> **Brief**
Would you retype the lines from the one that holds "Viewport: 475px width, 309px" to the final line of the entries below, both ends included and exactly as written, but without pictures?

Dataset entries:

# # # # # # #

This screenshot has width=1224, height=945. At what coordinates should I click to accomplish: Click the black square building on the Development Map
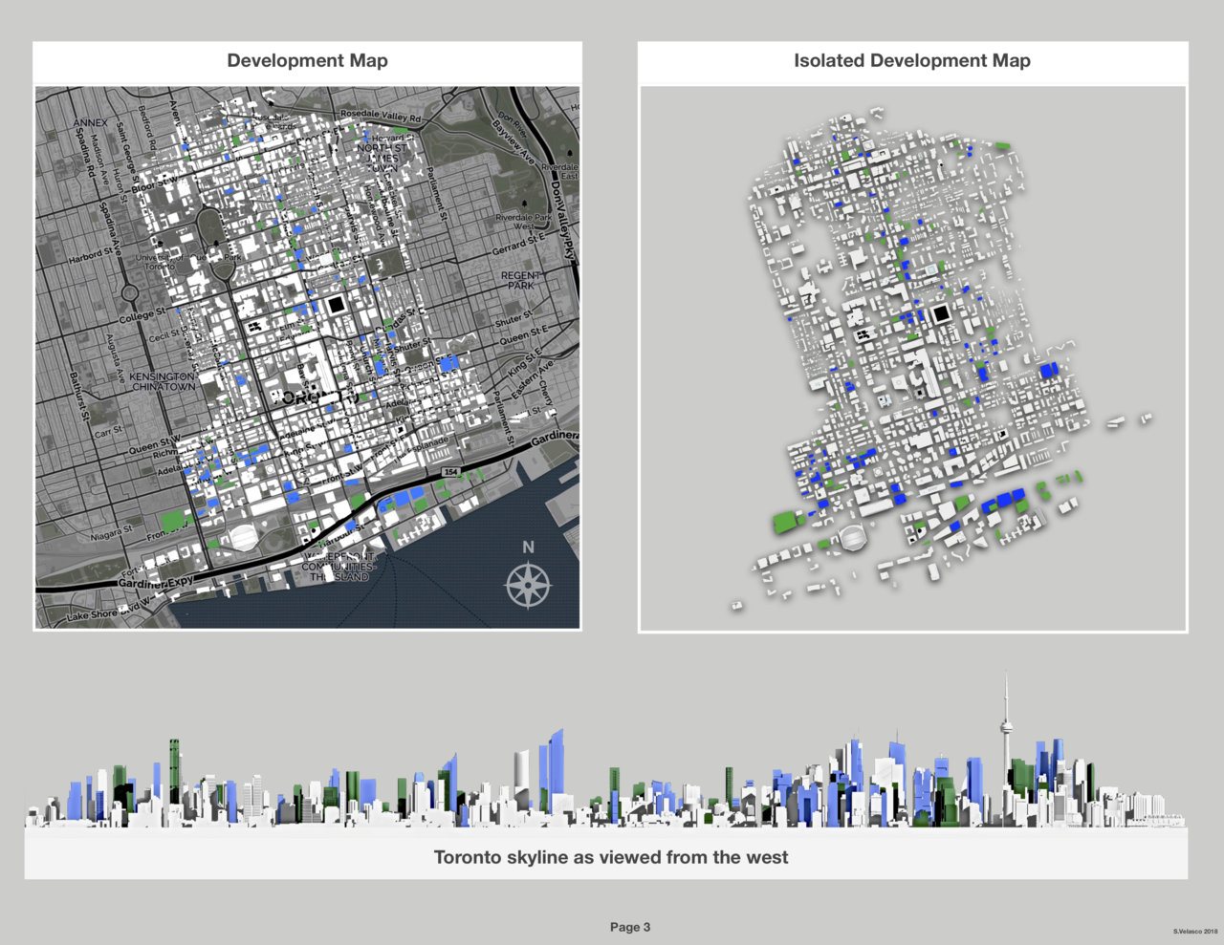[336, 306]
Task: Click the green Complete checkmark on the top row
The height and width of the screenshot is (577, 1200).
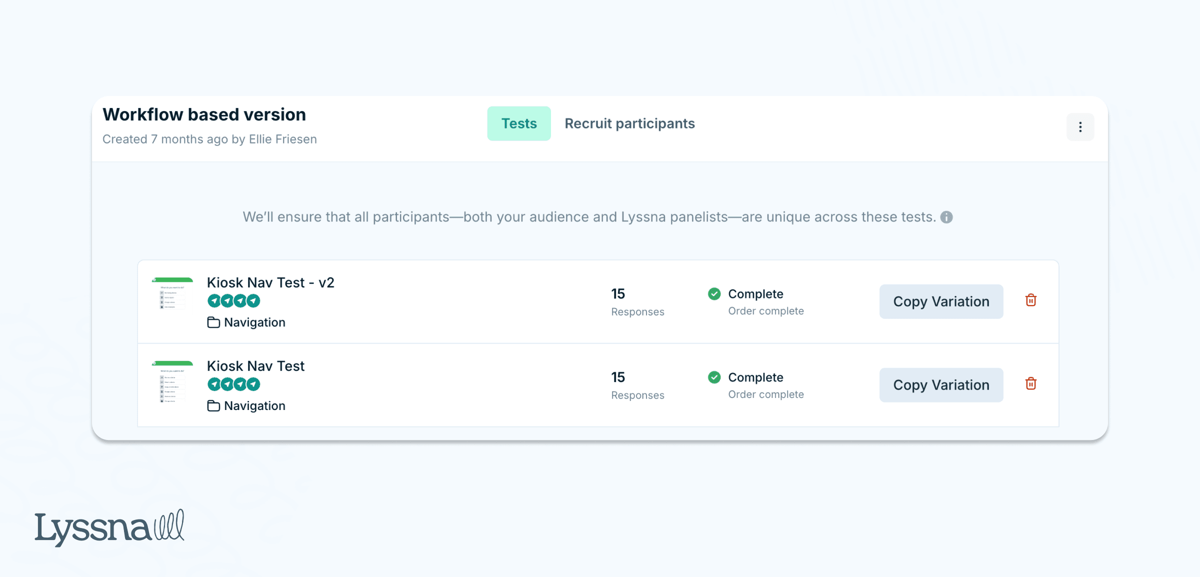Action: [714, 294]
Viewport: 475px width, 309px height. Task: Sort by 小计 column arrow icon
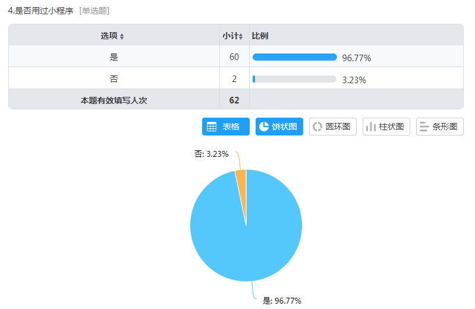click(x=241, y=37)
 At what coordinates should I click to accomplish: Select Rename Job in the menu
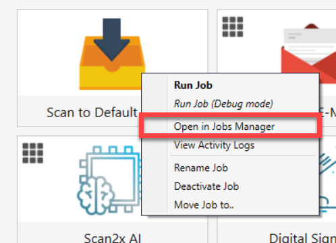tap(201, 168)
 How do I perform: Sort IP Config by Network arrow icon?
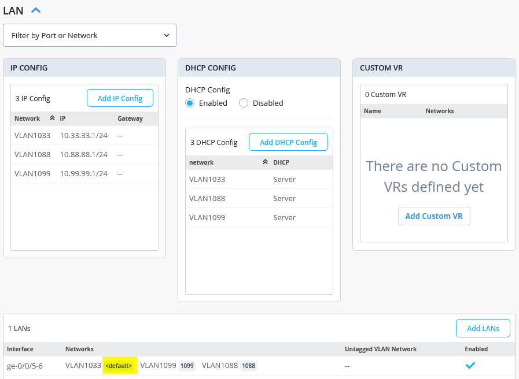(52, 118)
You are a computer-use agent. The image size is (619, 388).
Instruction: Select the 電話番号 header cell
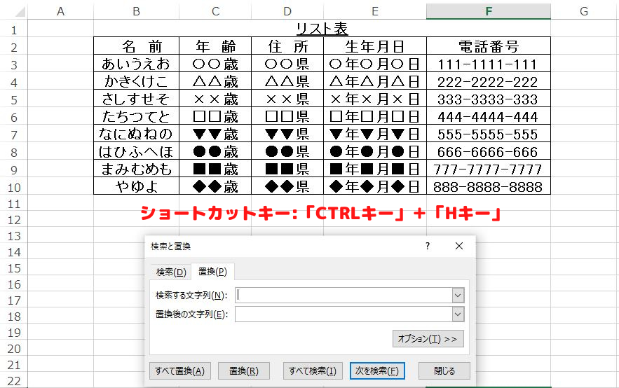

# # # # # # #

> **Result**
Viewport: 475px width, 309px height. Task: Sort by 小计 column arrow icon
click(x=241, y=37)
 At what coordinates should I click to accomplish: Select Rename Job in the menu
tap(201, 168)
 How do I perform: Sort IP Config by Network arrow icon?
(52, 118)
You are a computer-use agent. The image size is (619, 388).
Instruction: Select the 電話番号 header cell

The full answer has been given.